RECORDS FOR THIS EXERCISE |
* * * * * * * * *
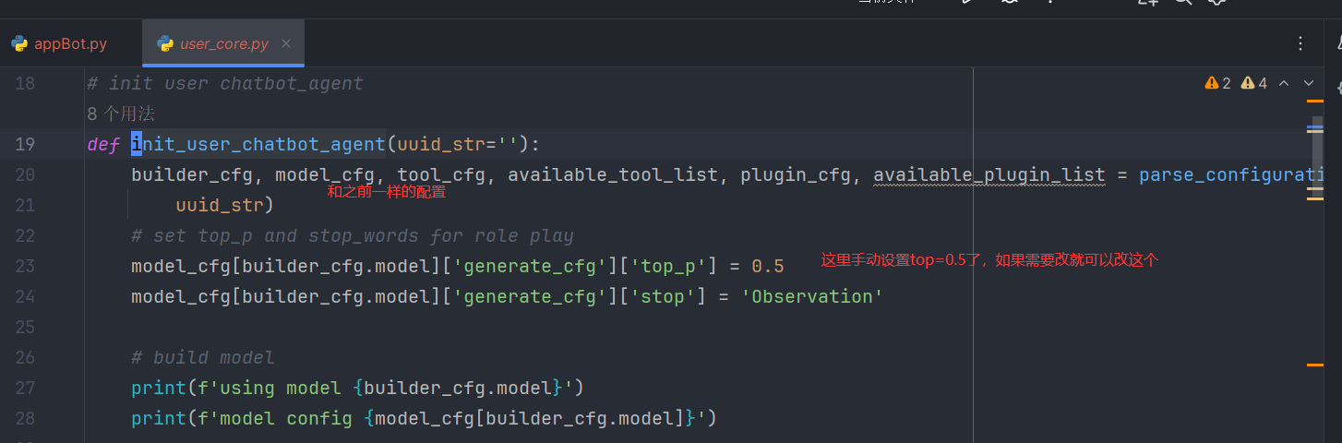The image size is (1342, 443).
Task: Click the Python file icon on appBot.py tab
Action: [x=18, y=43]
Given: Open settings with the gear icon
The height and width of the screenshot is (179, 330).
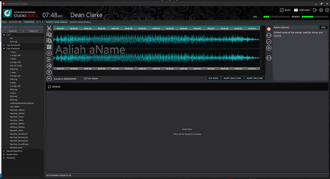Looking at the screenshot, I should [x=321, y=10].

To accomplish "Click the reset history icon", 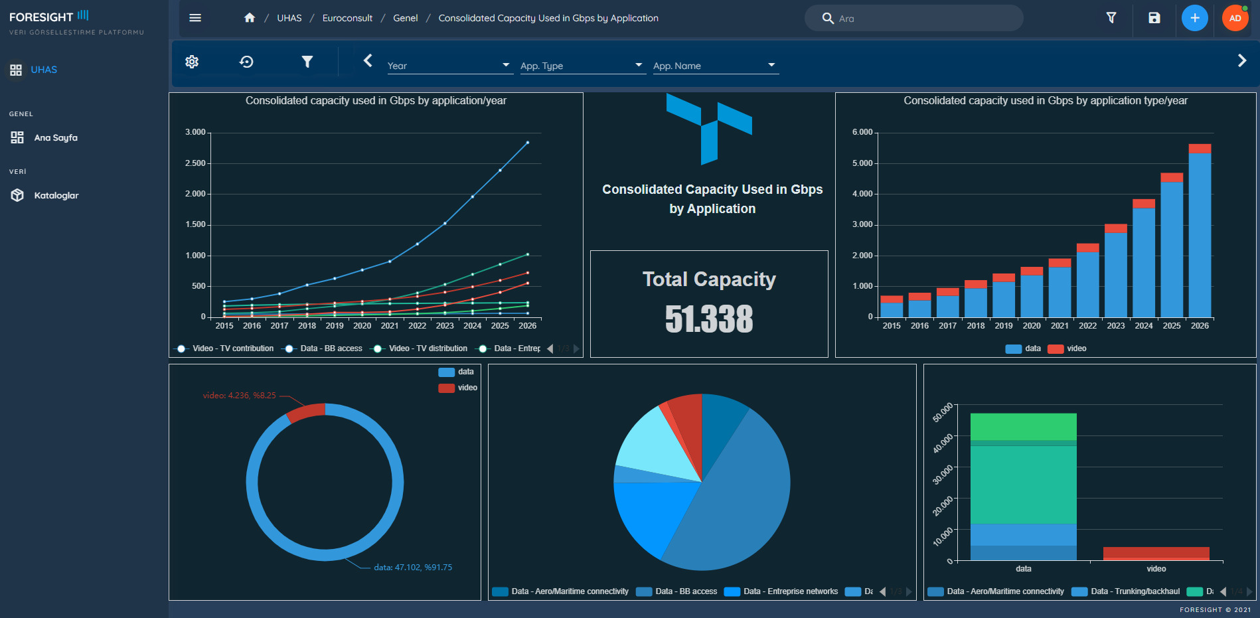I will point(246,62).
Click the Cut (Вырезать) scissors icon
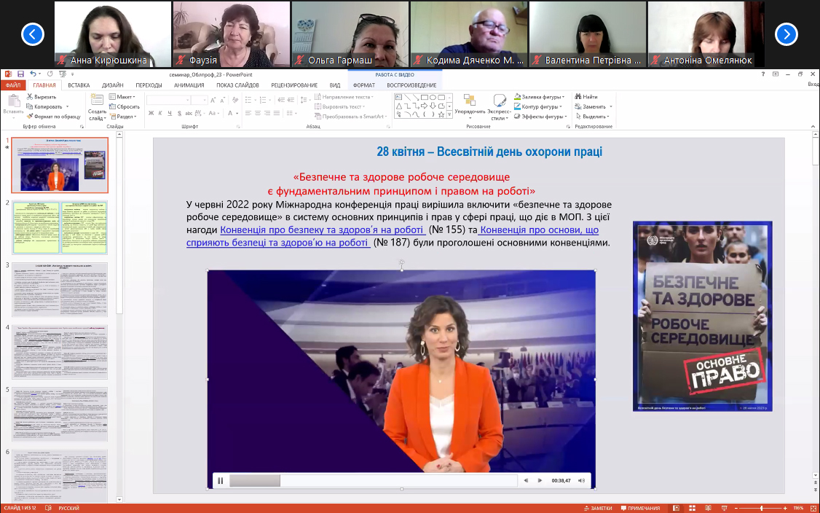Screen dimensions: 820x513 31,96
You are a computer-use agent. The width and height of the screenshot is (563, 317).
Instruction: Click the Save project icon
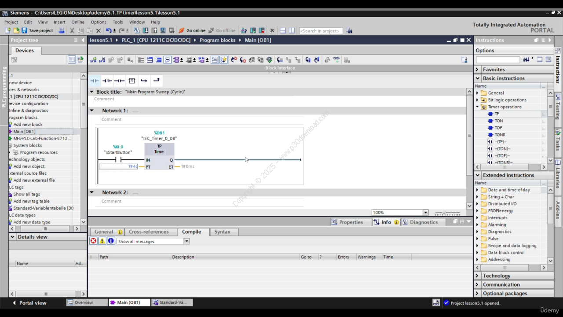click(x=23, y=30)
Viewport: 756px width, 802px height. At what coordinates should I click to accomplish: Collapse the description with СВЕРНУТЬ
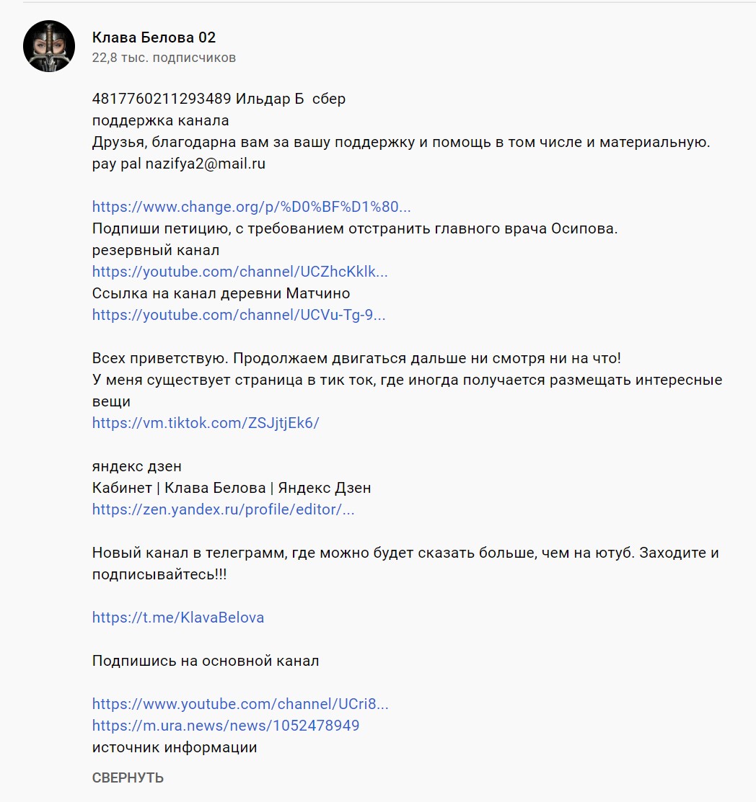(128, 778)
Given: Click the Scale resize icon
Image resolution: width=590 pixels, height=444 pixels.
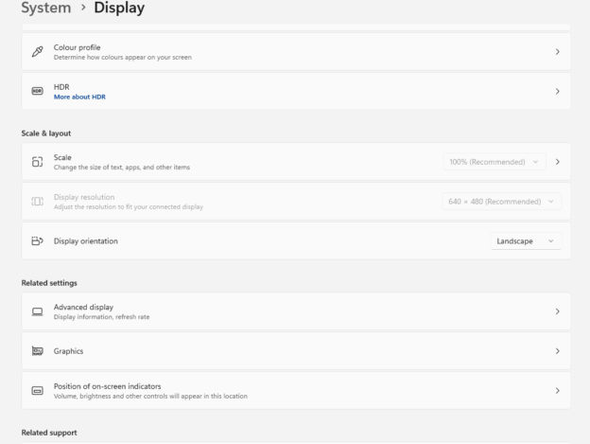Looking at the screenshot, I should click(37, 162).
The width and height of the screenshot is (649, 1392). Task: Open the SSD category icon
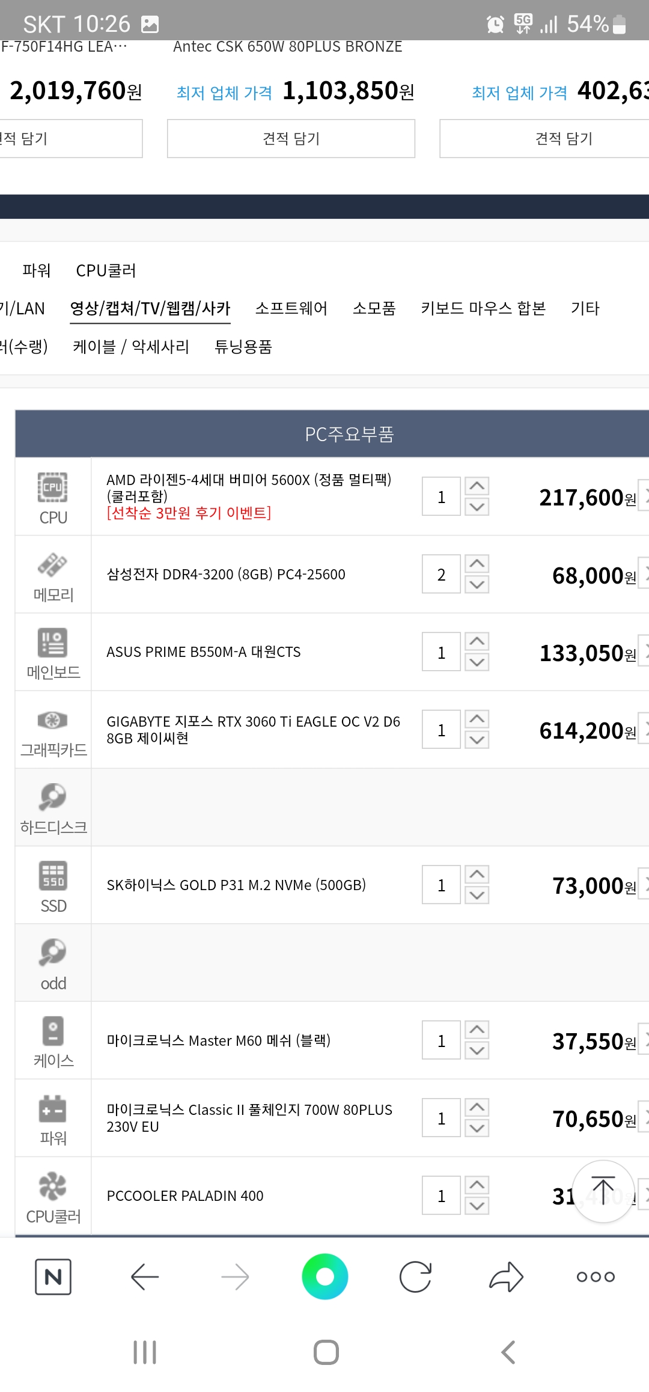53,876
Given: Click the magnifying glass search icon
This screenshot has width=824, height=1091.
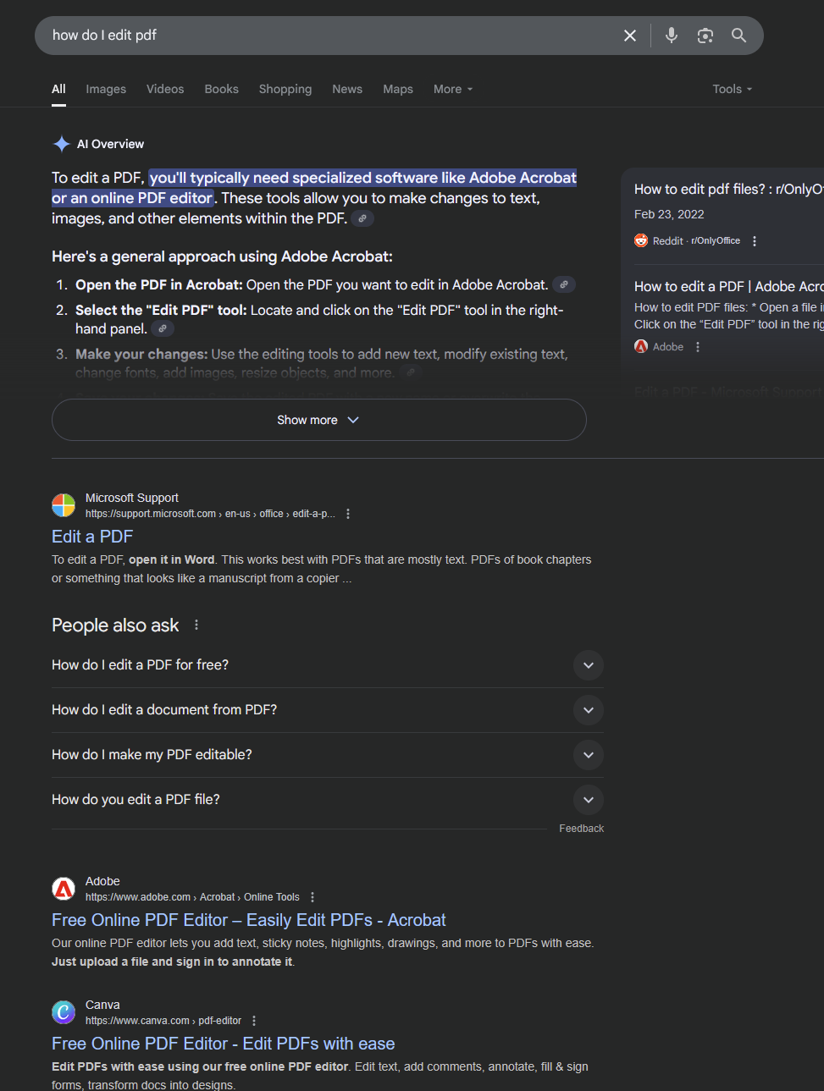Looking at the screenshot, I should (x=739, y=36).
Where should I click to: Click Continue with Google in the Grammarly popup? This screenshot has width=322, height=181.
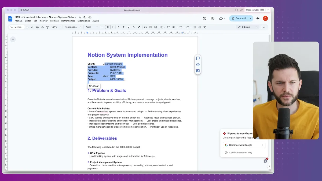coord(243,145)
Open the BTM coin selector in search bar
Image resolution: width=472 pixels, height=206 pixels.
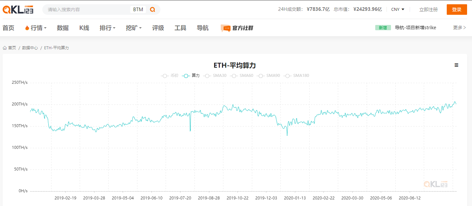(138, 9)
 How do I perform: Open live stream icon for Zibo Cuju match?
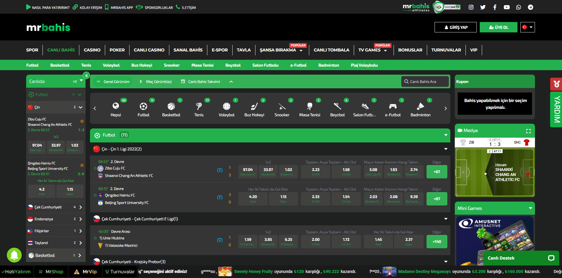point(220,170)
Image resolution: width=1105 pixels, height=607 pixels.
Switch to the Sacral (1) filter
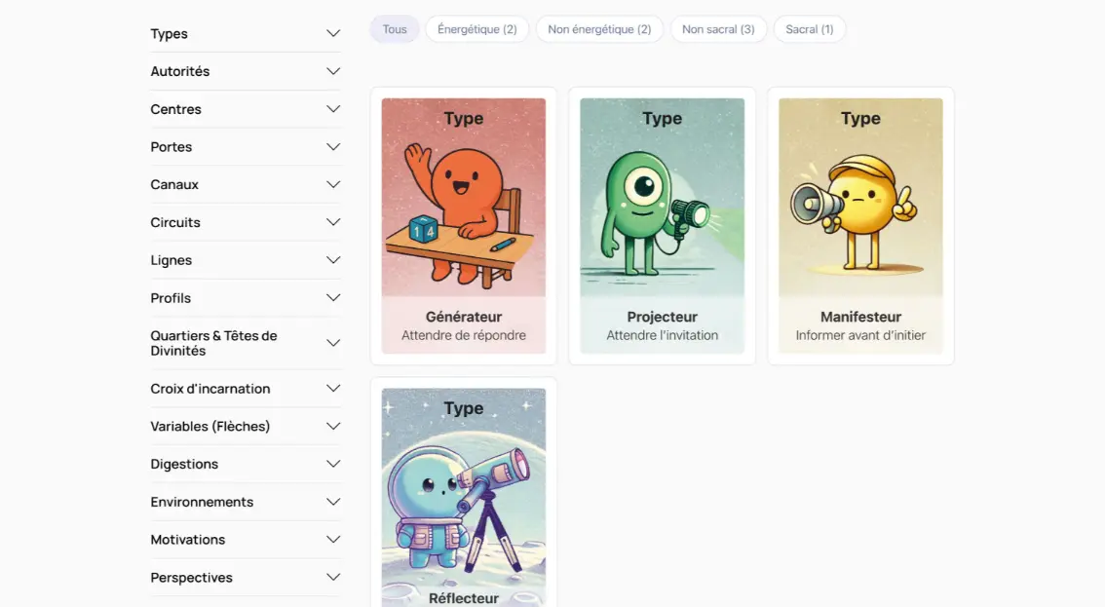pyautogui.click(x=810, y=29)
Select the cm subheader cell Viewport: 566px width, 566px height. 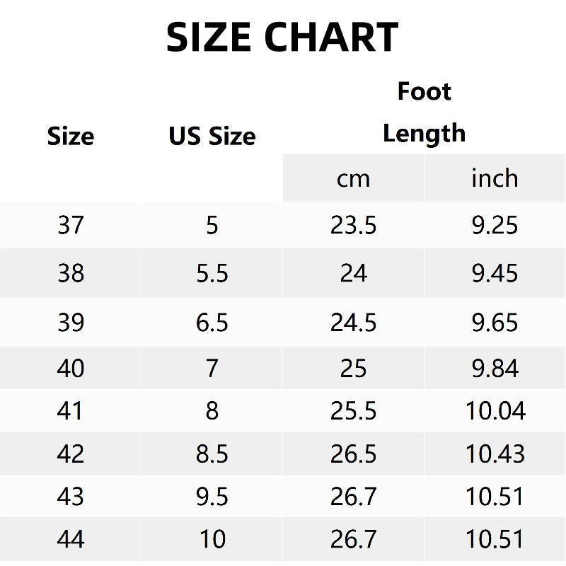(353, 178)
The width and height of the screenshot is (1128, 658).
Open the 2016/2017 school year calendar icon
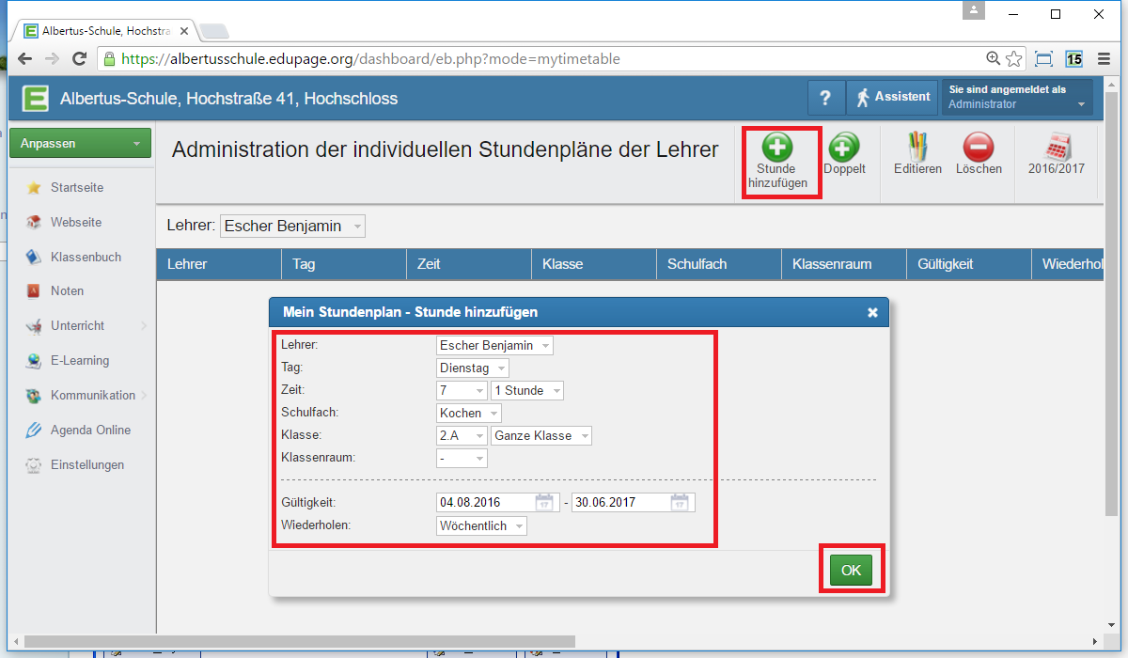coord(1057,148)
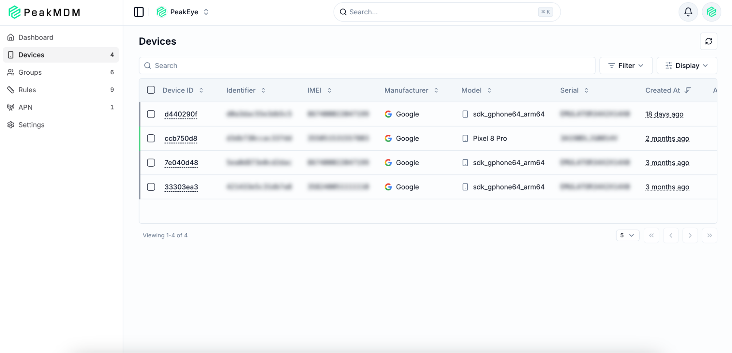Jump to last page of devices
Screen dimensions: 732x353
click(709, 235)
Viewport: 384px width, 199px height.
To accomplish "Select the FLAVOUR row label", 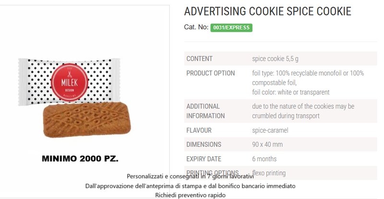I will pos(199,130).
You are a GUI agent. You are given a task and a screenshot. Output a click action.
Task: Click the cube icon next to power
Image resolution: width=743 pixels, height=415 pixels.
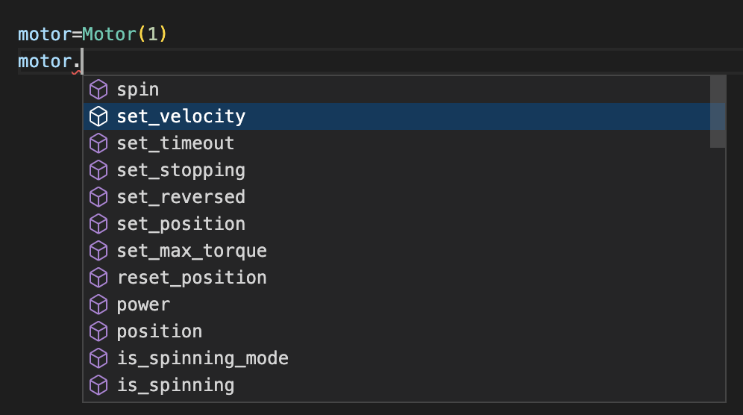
* * * * * * * * *
WHAT THE EXERCISE ASKS | No pictures should appear in the copy; write out exactly the lines from the one containing "You are a GUI" through the end of the material.

SOLVED EXERCISE |
You are a GUI agent. You are given a task and a screenshot. Output a click action.
Task: Click the cube icon next to power
Image resolution: width=743 pixels, height=415 pixels.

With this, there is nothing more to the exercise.